Utah has become the first US state to embrace alternative business structures (ABSs) in response to what has been described as an access-to-justice crisis.
The Utah Supreme Court (USC) voted unanimously last week to authorise a two-year pilot that will allow non-lawyers to own and manage law firms.
Those changes include increasing transparency into the application and approval process, adding clearer channels for complaints regarding the new legal services, and more explicitly articulating the pilot’s access-to-justice goals.
Washington DC has long been the only state to permit non-lawyer ownership of any kind, although this is restricted to situations where the law firm has as its sole purpose the provision of legal services, all owners agree to abide by the rules of professional conduct for lawyers, and the managing lawyers undertake to be responsible for the non-lawyers.
The federal system means that the legal profession in each state in regulated by its supreme court.
The USC has established an Office of Legal Services Innovation to oversee and regulate “non-traditional legal services providers and the delivery of non-traditional legal services” through a regulatory sandbox.
The court said the “access-to-justice crisis across the globe, the United States, and Utah has reached the breaking point” – the 2020 World Justice Project rule of law index ranks the USA 109th of 128 countries, and last of what it calls the 37 ‘high-income’ countries, with other research showing how few low-income Americans can access civil justice.
In a statement, the USC said the need for more affordable legal help has peaked as a result of the Covid-19 pandemic.
“Many Utahns are facing crushing challenges that require legal help, including lost jobs, bankruptcy and debt, and health and family crises. Now more than ever new legal services and providers are needed to ease this crisis of access to justice.”
Justice Deno Himonas who, along with John Lund, past president of the Utah Bar, led the effort, said: “We cannot volunteer ourselves across the access-to-justice gap. We have spent billions of dollars trying this approach. It hasn’t worked. And hammering away at the problem with the same tools is Einstein’s very definition of insanity.
“What is needed is a market-based approach that simultaneously respects and protects consumer needs. That is the power and beauty of the Supreme Court’s rule changes and the legal regulatory sandbox.”

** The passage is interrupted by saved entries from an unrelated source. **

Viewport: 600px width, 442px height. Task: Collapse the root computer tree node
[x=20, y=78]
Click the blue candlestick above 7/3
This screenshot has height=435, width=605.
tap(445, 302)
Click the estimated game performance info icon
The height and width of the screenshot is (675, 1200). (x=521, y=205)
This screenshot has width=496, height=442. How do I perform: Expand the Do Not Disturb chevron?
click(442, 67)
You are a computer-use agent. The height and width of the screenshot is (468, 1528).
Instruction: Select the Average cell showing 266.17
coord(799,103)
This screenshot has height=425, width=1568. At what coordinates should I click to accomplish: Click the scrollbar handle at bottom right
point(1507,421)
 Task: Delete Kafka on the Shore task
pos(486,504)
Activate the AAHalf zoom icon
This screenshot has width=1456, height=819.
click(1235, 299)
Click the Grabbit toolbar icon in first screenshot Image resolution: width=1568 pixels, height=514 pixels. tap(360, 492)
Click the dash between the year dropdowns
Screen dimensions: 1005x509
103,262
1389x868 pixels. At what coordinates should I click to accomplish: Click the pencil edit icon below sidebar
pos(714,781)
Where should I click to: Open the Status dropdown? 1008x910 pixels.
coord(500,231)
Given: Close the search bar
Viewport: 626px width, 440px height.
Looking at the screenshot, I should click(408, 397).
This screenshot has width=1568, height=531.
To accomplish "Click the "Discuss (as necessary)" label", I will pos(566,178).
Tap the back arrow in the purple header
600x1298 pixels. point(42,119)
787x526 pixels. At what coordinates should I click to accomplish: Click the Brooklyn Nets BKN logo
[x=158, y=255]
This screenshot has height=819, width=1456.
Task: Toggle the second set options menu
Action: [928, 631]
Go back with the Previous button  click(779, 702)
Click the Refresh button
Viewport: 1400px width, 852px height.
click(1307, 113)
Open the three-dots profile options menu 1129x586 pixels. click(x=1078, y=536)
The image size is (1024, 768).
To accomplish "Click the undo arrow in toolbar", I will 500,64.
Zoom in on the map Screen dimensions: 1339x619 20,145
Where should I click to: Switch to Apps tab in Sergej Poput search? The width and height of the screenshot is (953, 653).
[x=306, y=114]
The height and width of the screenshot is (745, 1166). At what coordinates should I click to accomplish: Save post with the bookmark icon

The USC has replaced the rule the bans ABSs with one allowing lawyers to practise in an organisation managed or owned, in whole or in part, by non-lawyers, as long as the client is given written notice that non-lawyers have a financial interest in it, and have managerial authority over the lawyer.
A similar task force in the state of Arizona has petitioned its supreme court to allow ABSs – and could make the change permanent rather than subject to a pilot, like Utah – while the Florida Bar has created a special committee to improve the delivery of legal services to investigate ABSs and related reforms. It has until 1 July 2021 to report.
The DC Bar, in Washington DC, consulted earlier this year on allowing ABSs.
Last month, a report from the Chicago Bar Association proposed allowing lawyers “to responsibly partner with other disciplines”, but not non-lawyer ownership.
Rather, it recommended setting up a new committee to examine the case for it.